-- start Entries --
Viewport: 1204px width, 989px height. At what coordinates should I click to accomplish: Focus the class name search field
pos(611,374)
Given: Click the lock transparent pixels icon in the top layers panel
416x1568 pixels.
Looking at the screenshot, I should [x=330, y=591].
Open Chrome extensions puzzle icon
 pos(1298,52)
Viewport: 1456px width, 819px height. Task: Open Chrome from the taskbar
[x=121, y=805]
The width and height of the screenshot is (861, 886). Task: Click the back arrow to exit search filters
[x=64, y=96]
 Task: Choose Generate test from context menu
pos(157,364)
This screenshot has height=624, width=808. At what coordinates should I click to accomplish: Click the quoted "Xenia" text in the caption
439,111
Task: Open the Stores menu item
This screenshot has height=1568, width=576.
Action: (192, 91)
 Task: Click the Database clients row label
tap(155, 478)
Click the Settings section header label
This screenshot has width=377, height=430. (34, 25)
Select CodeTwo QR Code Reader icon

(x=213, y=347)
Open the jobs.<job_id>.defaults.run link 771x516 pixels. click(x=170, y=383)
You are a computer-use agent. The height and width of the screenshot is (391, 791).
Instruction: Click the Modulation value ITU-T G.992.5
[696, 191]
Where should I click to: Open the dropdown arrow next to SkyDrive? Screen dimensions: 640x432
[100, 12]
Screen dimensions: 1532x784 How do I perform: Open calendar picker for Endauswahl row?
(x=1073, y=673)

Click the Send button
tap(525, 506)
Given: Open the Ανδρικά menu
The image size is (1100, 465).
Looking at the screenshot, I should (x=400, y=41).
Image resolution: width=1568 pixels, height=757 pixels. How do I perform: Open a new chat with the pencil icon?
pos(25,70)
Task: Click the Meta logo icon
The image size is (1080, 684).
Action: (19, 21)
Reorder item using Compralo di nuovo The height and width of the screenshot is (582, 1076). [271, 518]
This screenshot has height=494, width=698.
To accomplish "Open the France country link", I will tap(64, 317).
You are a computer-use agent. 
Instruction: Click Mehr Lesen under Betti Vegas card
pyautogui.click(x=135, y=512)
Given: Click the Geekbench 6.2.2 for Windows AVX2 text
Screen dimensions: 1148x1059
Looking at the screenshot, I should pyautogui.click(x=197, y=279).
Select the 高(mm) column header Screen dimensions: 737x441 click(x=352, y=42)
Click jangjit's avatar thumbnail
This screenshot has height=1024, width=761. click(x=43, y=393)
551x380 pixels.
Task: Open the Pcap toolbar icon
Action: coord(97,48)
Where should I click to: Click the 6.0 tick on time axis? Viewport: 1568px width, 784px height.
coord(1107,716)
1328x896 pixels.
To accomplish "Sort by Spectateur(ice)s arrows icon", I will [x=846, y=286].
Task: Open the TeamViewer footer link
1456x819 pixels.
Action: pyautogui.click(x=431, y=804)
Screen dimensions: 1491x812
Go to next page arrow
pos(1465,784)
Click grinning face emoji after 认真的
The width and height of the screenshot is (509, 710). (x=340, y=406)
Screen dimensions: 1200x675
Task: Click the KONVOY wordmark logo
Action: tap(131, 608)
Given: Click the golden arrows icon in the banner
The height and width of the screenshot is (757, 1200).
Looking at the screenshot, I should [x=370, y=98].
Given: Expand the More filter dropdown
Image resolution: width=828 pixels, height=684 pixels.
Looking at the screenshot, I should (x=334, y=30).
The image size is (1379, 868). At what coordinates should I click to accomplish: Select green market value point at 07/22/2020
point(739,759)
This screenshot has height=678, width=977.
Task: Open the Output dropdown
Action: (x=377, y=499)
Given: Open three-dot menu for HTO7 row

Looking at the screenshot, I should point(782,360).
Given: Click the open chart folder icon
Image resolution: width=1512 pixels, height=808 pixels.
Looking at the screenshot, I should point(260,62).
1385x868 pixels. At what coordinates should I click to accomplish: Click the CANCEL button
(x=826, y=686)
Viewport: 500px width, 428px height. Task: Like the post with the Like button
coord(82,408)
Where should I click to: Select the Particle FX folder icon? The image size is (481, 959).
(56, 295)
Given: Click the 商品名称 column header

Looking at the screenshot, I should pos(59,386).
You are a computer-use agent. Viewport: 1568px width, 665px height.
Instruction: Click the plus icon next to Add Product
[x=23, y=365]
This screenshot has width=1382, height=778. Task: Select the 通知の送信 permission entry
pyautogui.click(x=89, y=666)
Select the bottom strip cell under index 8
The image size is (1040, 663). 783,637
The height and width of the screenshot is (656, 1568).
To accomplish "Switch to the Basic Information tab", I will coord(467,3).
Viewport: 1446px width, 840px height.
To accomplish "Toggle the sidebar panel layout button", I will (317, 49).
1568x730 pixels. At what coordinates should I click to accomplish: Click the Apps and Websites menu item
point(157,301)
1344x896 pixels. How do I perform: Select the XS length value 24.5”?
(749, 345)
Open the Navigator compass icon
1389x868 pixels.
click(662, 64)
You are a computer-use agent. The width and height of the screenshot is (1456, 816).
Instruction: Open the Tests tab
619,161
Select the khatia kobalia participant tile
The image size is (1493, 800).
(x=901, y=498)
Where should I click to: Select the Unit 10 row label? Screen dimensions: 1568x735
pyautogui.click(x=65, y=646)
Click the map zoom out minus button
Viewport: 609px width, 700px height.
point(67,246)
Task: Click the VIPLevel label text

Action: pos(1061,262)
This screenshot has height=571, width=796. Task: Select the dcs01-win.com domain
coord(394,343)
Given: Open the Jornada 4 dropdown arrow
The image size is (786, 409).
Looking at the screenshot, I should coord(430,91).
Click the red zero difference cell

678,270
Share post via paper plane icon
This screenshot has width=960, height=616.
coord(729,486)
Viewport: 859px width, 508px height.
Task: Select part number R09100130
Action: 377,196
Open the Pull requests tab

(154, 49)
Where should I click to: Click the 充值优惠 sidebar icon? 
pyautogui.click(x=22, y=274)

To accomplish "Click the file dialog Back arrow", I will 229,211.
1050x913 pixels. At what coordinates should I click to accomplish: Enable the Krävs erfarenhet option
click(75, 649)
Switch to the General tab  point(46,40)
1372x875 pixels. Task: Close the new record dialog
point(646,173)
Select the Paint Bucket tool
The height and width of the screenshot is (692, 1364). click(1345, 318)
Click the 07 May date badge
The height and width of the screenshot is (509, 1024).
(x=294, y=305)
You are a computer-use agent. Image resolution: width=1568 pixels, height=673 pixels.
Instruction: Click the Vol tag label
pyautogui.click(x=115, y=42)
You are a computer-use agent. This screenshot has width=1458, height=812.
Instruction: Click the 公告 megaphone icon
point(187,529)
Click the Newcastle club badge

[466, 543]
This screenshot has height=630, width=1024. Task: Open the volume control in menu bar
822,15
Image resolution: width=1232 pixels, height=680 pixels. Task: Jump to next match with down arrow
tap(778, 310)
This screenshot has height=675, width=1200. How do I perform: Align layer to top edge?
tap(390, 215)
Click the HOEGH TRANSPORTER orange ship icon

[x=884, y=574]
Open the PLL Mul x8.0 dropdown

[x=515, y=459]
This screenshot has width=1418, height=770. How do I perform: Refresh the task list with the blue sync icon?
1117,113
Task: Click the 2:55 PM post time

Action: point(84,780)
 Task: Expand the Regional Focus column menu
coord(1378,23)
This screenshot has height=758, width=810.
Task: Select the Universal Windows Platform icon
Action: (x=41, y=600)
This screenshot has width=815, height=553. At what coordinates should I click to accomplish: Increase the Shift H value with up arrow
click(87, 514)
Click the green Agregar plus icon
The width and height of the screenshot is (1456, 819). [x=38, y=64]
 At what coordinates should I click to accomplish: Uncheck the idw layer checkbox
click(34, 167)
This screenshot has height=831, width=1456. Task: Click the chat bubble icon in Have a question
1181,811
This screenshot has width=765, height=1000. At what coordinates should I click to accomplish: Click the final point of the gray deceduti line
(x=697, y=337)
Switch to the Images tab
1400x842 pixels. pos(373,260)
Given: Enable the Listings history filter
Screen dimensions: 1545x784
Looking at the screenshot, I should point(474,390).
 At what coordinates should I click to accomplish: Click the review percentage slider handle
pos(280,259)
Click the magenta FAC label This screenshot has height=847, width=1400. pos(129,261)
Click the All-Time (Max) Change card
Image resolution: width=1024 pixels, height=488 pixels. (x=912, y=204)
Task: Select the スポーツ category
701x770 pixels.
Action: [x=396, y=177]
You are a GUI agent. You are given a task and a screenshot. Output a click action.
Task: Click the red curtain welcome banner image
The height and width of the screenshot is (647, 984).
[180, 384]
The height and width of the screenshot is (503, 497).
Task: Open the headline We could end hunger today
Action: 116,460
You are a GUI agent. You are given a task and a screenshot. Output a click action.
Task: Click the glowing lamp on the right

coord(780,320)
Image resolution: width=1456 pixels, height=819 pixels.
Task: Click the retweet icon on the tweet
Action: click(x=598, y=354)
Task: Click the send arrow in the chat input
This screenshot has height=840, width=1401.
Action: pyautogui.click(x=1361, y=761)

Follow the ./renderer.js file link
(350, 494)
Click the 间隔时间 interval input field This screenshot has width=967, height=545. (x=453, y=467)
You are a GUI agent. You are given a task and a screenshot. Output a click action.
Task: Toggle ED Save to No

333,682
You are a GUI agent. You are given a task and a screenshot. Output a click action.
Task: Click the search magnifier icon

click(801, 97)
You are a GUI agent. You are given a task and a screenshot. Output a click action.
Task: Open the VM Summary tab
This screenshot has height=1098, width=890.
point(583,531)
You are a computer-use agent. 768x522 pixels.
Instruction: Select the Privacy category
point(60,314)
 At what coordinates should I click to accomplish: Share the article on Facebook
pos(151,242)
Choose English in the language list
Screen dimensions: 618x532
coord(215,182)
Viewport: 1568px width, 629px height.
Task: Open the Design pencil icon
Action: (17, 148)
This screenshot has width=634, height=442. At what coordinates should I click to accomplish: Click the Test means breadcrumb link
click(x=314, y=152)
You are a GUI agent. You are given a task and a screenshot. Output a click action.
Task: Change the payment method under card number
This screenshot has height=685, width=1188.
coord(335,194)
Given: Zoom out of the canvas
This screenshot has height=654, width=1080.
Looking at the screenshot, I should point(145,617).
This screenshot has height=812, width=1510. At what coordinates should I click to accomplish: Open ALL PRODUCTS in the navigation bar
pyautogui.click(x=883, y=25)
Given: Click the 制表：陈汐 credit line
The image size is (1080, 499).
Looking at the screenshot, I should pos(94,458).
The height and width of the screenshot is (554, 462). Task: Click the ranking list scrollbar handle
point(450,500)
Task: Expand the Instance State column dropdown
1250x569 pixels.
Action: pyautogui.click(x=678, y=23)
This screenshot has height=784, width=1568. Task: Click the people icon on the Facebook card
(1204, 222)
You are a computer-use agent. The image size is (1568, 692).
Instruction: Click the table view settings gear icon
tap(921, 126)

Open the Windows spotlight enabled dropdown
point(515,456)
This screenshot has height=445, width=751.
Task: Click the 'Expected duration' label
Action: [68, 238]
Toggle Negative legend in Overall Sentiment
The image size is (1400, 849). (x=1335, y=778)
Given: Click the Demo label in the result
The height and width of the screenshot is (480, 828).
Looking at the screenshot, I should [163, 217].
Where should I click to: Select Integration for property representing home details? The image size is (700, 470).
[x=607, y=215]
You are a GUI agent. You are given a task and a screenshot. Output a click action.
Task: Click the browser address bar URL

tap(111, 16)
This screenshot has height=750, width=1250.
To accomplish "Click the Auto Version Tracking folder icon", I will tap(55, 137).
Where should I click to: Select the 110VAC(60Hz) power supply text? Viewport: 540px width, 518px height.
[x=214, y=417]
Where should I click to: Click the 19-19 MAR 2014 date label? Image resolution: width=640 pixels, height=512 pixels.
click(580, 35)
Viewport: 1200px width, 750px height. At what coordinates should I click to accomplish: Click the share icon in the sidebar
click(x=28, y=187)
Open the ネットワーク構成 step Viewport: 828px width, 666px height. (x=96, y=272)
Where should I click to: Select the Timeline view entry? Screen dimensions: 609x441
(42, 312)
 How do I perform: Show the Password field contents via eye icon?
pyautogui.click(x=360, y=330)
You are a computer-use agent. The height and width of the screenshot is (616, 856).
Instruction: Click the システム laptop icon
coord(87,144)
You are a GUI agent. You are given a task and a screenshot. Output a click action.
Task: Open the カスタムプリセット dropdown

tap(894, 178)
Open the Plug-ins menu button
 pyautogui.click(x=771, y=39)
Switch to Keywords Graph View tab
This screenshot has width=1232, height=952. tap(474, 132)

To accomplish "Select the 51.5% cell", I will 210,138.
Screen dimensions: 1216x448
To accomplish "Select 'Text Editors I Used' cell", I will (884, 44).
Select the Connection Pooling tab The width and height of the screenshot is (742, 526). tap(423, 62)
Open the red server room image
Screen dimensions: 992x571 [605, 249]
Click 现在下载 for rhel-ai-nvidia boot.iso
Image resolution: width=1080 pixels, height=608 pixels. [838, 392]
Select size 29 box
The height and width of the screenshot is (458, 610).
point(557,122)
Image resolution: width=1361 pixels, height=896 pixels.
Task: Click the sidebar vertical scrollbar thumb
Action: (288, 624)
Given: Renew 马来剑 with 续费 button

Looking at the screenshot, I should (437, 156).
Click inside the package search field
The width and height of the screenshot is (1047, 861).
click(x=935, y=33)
-- end Entries --
● **Given request**:
Transcribe exactly the lines of the records above, from the line containing "is (616, 856)." through the line containing "coord(87,144)".

● **Written response**:
You are a computer-use agent. The height and width of the screenshot is (616, 856).
Instruction: Click the システム laptop icon
coord(87,144)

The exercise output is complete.